Yeah, I know I went to Florida like a bajillion months ago, but I ended up getting super busy and never finishing the tales of my journey. One of the last days of my trip, I went to the beach with my best friend Mike, Casey (our friend from high school), and her interracial love puppet. His name escapes me at the moment.

Anyway, so we got there and set up next to a family, who was not at all amused with our talks of rim jobs. We had good times catching up, which was interrupted when I had to run to the dunes to puke (hey, I was on vacation, you didn’t actually expect me to go to the beach sober, did you?). I didn’t quite make it to the dunes, and yakked in the sand instead. Randomly, a sea gull found my vomit to be enticing. I’d be surprised if it didn’t get sick later.

We finished up the day by going to a tourist store so I could shoplift some souviners for my homies back in Minnesota. WELL COME ON; I didn’t live in florida for over 20 years to come back and pay money for shells. Anyway, I digress… Our shopping trip turned into us dancing around the store trying on hats and singing showtunes. It wasn’t the best way to keep a low profile, but the staff was more amused than suspicious of us. Or perhaps they thought Casey’s boyfriend would ‘cap them in the ass’. Not really sure, but either way, it was a day of sun, fun, vomit and shoplifting!



19 comments:

captain corky said...

Would you be disturbed if you found me eating your vomit along side the birds?

Slyde said...

if i ever own a boat, i think i'll steal from you and name it "Tits Ahoy"

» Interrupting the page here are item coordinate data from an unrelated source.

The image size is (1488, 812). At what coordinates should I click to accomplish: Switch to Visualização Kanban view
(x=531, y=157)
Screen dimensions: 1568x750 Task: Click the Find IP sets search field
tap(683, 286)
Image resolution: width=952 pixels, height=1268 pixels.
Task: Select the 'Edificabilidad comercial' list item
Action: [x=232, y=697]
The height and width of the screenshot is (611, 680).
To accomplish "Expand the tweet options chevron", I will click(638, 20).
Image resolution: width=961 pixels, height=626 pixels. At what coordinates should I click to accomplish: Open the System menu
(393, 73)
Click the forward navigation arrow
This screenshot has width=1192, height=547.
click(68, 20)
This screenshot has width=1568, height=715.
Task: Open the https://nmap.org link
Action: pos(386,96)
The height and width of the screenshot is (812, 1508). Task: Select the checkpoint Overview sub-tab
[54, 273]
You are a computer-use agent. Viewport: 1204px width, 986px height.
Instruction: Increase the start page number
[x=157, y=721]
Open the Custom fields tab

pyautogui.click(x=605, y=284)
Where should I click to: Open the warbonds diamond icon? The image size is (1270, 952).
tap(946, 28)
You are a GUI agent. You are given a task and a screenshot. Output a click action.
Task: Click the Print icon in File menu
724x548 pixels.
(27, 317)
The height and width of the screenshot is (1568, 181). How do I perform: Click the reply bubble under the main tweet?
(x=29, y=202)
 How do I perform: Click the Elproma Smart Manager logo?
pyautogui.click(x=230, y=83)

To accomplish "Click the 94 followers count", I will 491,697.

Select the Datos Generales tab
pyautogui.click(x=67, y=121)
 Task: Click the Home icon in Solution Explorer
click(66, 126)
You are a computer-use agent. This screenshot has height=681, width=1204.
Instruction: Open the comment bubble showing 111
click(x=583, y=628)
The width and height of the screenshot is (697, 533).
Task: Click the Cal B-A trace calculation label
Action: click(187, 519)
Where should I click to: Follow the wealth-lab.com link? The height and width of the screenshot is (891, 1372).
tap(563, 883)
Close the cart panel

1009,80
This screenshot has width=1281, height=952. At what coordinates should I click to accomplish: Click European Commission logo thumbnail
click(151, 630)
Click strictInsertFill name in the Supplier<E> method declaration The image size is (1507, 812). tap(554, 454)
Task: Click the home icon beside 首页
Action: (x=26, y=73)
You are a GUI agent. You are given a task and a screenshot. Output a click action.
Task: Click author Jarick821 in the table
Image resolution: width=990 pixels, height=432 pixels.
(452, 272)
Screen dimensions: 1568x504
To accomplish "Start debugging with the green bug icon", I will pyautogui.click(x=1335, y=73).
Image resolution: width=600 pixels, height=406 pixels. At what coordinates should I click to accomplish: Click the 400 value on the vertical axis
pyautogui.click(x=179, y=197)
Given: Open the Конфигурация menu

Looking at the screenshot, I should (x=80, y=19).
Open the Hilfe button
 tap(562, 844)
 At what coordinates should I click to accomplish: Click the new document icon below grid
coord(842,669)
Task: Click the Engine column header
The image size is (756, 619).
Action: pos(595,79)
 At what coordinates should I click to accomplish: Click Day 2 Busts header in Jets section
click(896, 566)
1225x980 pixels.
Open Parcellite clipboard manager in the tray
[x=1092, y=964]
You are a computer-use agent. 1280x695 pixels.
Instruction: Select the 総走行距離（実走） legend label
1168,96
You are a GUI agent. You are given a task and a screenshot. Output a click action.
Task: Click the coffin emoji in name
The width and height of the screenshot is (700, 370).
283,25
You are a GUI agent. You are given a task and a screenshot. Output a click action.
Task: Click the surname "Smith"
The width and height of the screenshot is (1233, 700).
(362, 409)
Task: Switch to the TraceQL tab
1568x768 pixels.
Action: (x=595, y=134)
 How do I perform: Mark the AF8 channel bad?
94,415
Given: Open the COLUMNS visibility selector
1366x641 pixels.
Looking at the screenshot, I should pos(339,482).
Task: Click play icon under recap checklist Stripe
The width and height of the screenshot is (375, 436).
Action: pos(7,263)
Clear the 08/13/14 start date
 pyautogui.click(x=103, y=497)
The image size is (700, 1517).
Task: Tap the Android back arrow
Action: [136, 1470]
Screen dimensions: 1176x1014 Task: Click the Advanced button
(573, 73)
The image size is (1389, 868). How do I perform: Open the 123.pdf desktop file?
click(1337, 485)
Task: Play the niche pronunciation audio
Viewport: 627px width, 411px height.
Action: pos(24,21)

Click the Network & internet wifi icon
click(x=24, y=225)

Malach the Merciless said...

Next Interweb sensation, and Girl and Seagull and a Cup.

AngryMan said...

Next time you go to the beach, let me put suntan lotion on your tits.

Commander Zaius said...

(hey, I was on vacation, you didn’t actually expect me to go to the beach sober, did you?)

Well shit, my wife expects me too. That's why I usually leave her butt at the house when I go to the beach.

Bruce Johnson said...

You should consider a job with Travelocity....who wouldn't want to travel with you?

Real Live Lesbian said...

Poor bird! Kinda like some things I've eaten...it smelled good at the moment!

Unknown said...

You need to come to ohio and party with us! lol you sound like a fun time! :) Glad you had a fun trip... but need i suggest going to a tourist spot drunk... ummmm yea my gf did that while we were in Tennessee over the summer... needless to say she aobut knocked over a whole display.... fun times while drinking :)

Baba Doodlius said...

Seagull was probably drunk afterward, if not sick. :) Was it flying erratically? Giving everyone "the feather"? Screaming incoherently at the beach patrol guys?

Warped Mind of Ron said...

Doesn't everybody eat vomit when on the beach? Hmmm... guess it's just me then.